答えの出ないまま毛糸が並ぶ棚に到着した。
(せめて寒色系にする? うーん……例えば真っ白のマフラーと手袋とか。……めちゃくちゃ似合いそう)
なにせジョシュアは顔がいいので、よほど変な物でない限り上手く着こなしてくれる。それは私がこれから作る贈り物も例外ではなさそうだ。
(よし、白色にしよう! せっかくなら手袋とマフラーは合わせるとして……けっこう必要になるかも)
ほしい色が決まると、白い毛糸を探し始めた。すると、一番上にずらりと並んだ毛糸が目に入る。手を伸ばしてみたが、あと少しのところで届かなかった。
(私の身長だと駄目みたい……困ったな。ジョシュアを呼んだら本末転倒。自分でどうにかするしかないわ)
あとちょっとだからと思うと、一生懸命背伸びをして、白い毛糸に手を伸ばした。
(もうちょっと……!)
指先が毛糸に触れた瞬間、上からひょいっと手が伸びてきた。
「ほしいのはこの色かい? イヴ」
「スチュアートお兄様! はい、ありがとうございます」
にこりと微笑みながらスチュアートお兄様は私に毛糸を渡してくれた。
「スチュアートお兄様がこのお店にいらっしゃるなんて珍しいですね」
「王都に用事があってね。帰るところで、この店前にルイス家の馬車が停まっていたから、気になって入ったんだ」
「そうだったんですね」
「イヴはお買い物みたいだね。この毛糸で今度は何を作るの?」
純粋な興味で尋ねるお兄様に、私は少しだけ相談してみたくなった。
(私はどうしても推しフィルターがあって、寒色系が似合うと思ってしまう……けど、スチュアートお兄様なら客観的にジョシュアに似合う色を知っているかもしれないわ!)
それに、スチュアートお兄様は私とジョシュアの関係を知っている。相談役にぴったりの人だ。私は意を決すると、事の経緯を説明した。
「実は――」
ジョシュアの誕生日が近く、その贈り物を内緒で作りたいこと。それがマフラーと手袋なのだが、何色が良いかということまで全て話した。
「なるほどね。ジョシュアに似合う色かぁ」
「私は寒色系……水色や白色が似合うと思っているんですけど」
「確かに……でもそれはイヴからの贈り物なんだよね?」
「はい」
スチュアートお兄様の問いかけに、私は不安が生まれた。もしかしてありきたりすぎて、贈り物らしくなかっただろうかと。しかし、その気持ちはすぐに消え去った。
「それなら紫色がいいんじゃないかな?」
「紫色、ですか」
考えた事がなかったが、もちろん紫色も似合う。ただ、他の色の方が似合う気がしてしまった。

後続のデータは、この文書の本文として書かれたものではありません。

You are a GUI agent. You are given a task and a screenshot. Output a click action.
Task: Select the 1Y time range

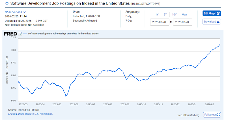pos(157,15)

「イヴ。考えていることはなんとなくわかるよ。でもね、イヴから贈る紫色は、ジョシュアにとって特別なんじゃないかな?」
そう言いながら、スチュアートお兄様は自身の瞳を指さした。
(瞳……はっ!! 私の瞳の色は紫だわ!!)
お兄様の意図に気が付くと、私はもう一度毛糸の棚を見た。紫色の毛糸を見つけると、白色と交互に見つめる。
「贈り物は、やっぱり気持ちが一番大事じゃないかな?」
「そうですね……紫色にします……!」
答えが出たところで、スチュアートお兄様はよしよしと頭を撫でた。
「……お兄様、私はもう子どもじゃありませんよ?」
「僕の従妹に変わりはないからね。可愛くてしかたないよ」
(……それは結局子どもってことなのかな?)
嬉しそうにするスチュアートお兄様は、そのまま紫色の毛糸をいくつか手に取ってくれた。
「色々な紫色があった方が便利だよね?」
「はい、ありがとうございます」
スチュアートお兄様から毛糸を受け取り始めた瞬間だった。
「姉様、誰と何をしてるの?」
(ま、まずい! 思ってたより時間がかかってしまったわ。これじゃジョシュアが怒るのも当然ね……)

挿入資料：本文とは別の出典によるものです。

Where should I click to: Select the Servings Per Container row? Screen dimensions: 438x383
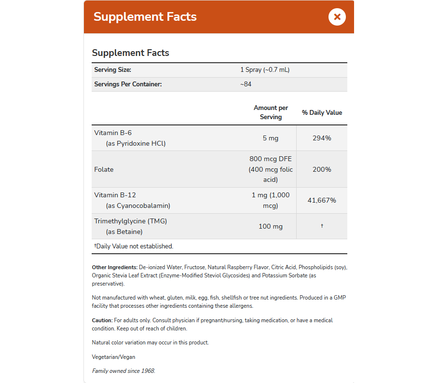[193, 84]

棚の向こう側からどこか冷たい声がしたかと思えば、ジョシュアはすぐさま私達の前に姿を現した。
「スチュアート兄様」
「やぁ。ジョシュアも来ていたんだね」
「ごめんなさいジョシュア、待たせてしまって」
「ううん。大丈夫だよ」
すぐさま謝罪をした甲斐があってか、先程感じた冷気が消え去った。
(いやいや、安心してる場合じゃないわ! このままじゃジョシュアに毛糸の購入現場を見られて勘付かれちゃう……!)

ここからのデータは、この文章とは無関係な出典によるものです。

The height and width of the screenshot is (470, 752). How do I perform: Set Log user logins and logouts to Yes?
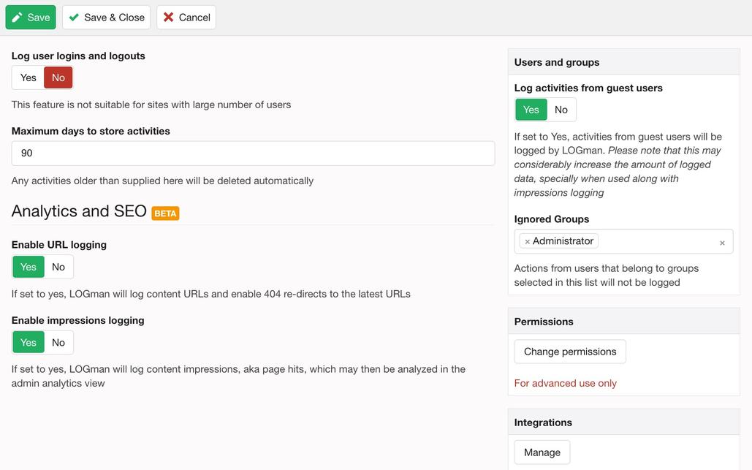(x=29, y=77)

どうしようと頭を悩ませた瞬間、スチュアートお兄様は私の手からすぐに毛糸を取った。
「イヴに毛糸選びを手伝ってもらったんだ。王都帰りに、家のお使いでね」
「そうでしたか。お疲れ様です」
「ありがとう、ジョシュアもね」
(スチュアートお兄様……!!)
スチュアートお兄様のフォローに感動している隣で、彼はジョシュアと何気ない会話をして気を逸らしてくれた。
「姉様、気になるものは見つかった?」
「え、えぇ。でも今日は刺繡糸だけ買おうと思うわ」
「そっか。それなら僕も買おうかな」
「それなら一緒に買いましょう」
「うん」
結局刺繍糸だけ買うことにしたのだが、スチュアートお兄様は帰り際にこっそりと毛糸を渡してくれたのだった。